SE Asian currencies lose footing again

SINGAPORE (Reuter): Southeast Asian currencies slid again yesterday as Malaysia's planned measures to cut a yawning current account deficit left the market uninspired.

Finance Minister Anwar Ibrahim's eagerly anticipated announcements on Wednesday night were quickly dismissed by the market as short on specifics.

The regional mood was worsened by worries over a delayed vote on Thailand's new draft constitution and sharp falls in regional stock markets, partly triggered by Wall Street's overnight drop.

The Malaysian ringgit was hit worst, falling to a low of 2.9550 to the dollar on selling by U.S.-based banks and a U.S. investment house and the weakness spread to other currencies.

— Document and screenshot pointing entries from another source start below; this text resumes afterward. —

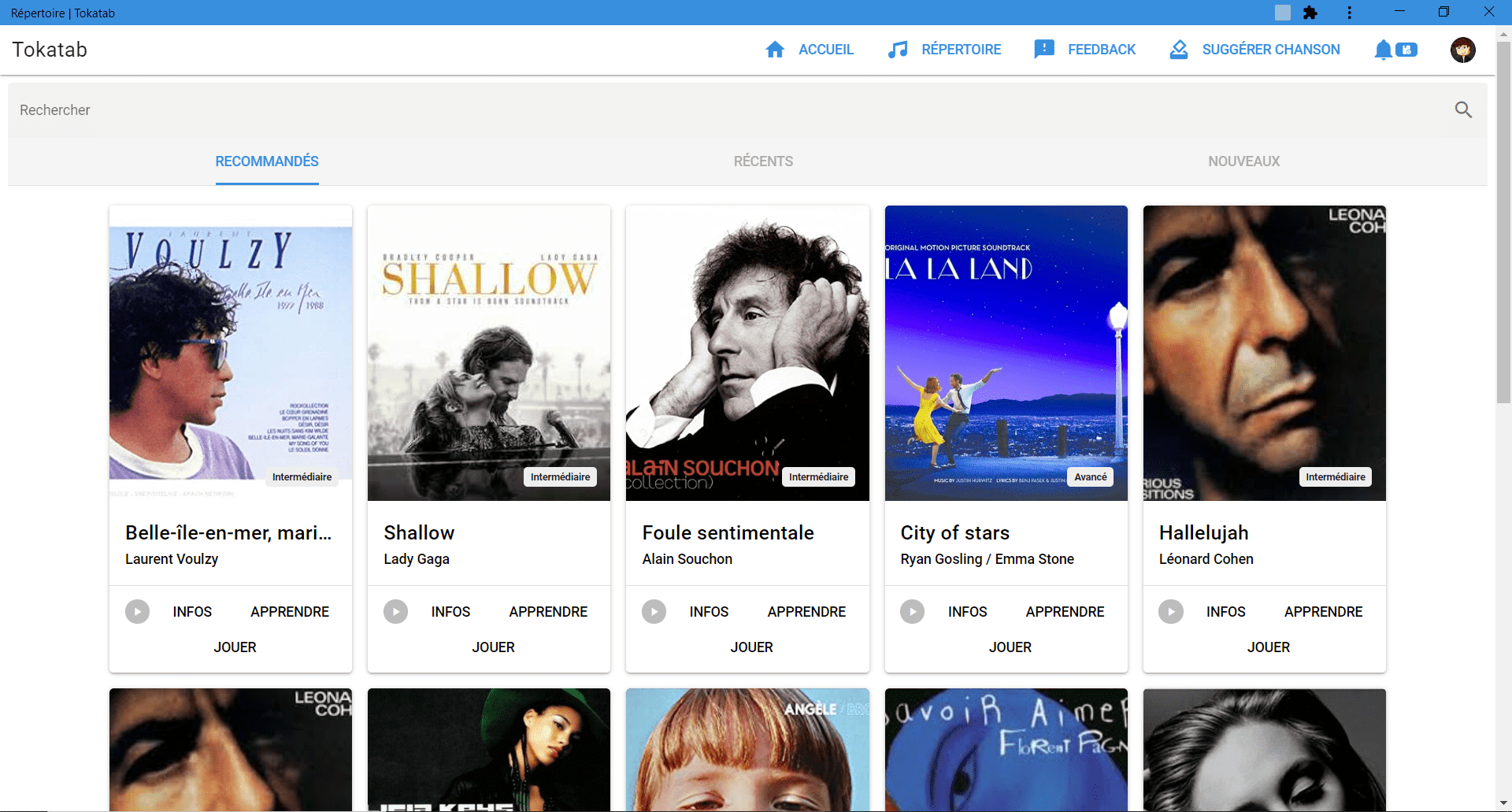
Task: Click the Suggérer Chanson icon
Action: coord(1178,50)
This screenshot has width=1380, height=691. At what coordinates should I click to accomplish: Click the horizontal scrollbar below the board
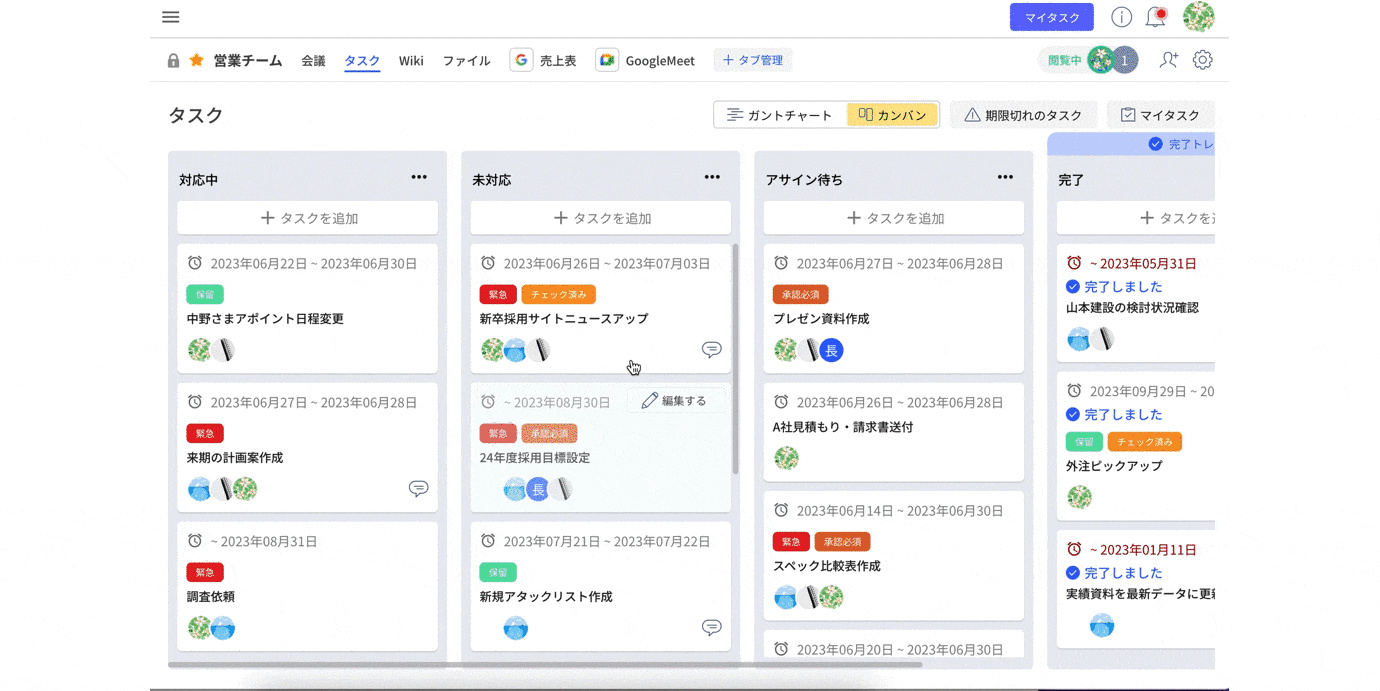point(545,664)

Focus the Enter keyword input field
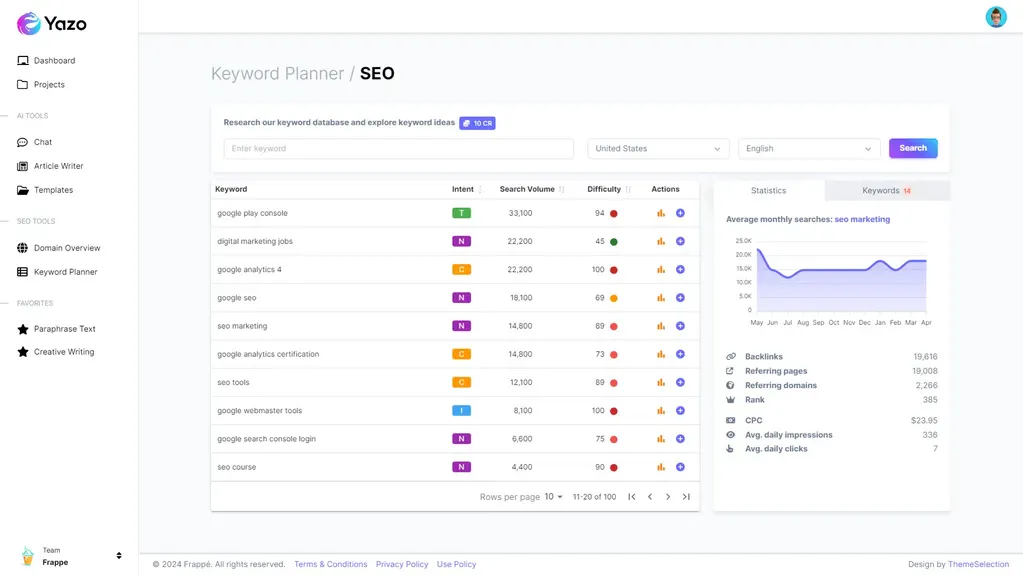coord(399,149)
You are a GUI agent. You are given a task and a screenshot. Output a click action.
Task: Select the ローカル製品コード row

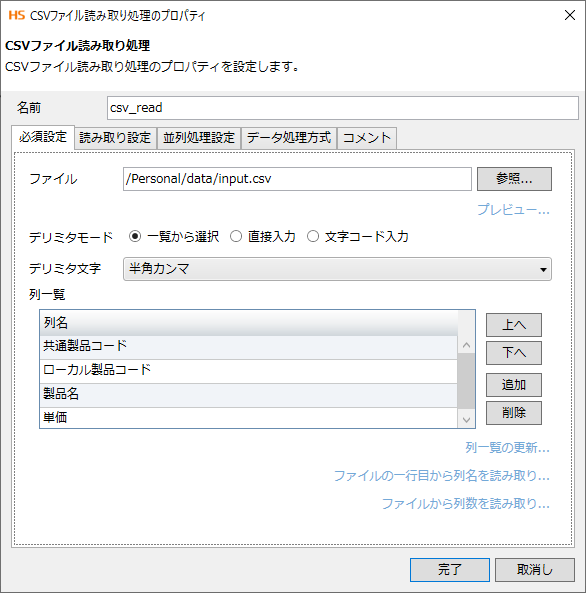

Anwar announced delays in some public and private sector projects and said the government expected the current account deficit to be cut to five percent of Gross National Product this year and to four percent in 1998. It was 5.5 percent in 1996.

"No solid, concrete news came out of it so the market went back to buying the dollar," a European bank dealer in Singapore said. "The turmoil is not over. The stock market is still looking ugly. I would buy the dollar on dips," she said.

The ringgit was at 2.9350/400 at 0905 GMT against 2.9220/70 late on Wednesday. The key Kuala Lumpur stock index lost 3.35 percent to end the day at 834.17 points.

"The focus is still on how the current account deficit cut is going to be achieved despite the delay of mega projects. I would see the market pushing dollar/ringgit to 2.9670," said Ishak Ismail, market intelligence analyst at I.D.E.A.

In Thailand, players turned cautious after the coalition government ended debate on a new draft constitution by defeating an opposition proposal for a quick vote on the controversial charter, which aims to put an end to money politics.

Participants were also still troubled by a Moody's announcement on Wednesday that it had placed Thailand's A3 long- term foreign currency ceiling for bonds and notes on review for possible downgrade.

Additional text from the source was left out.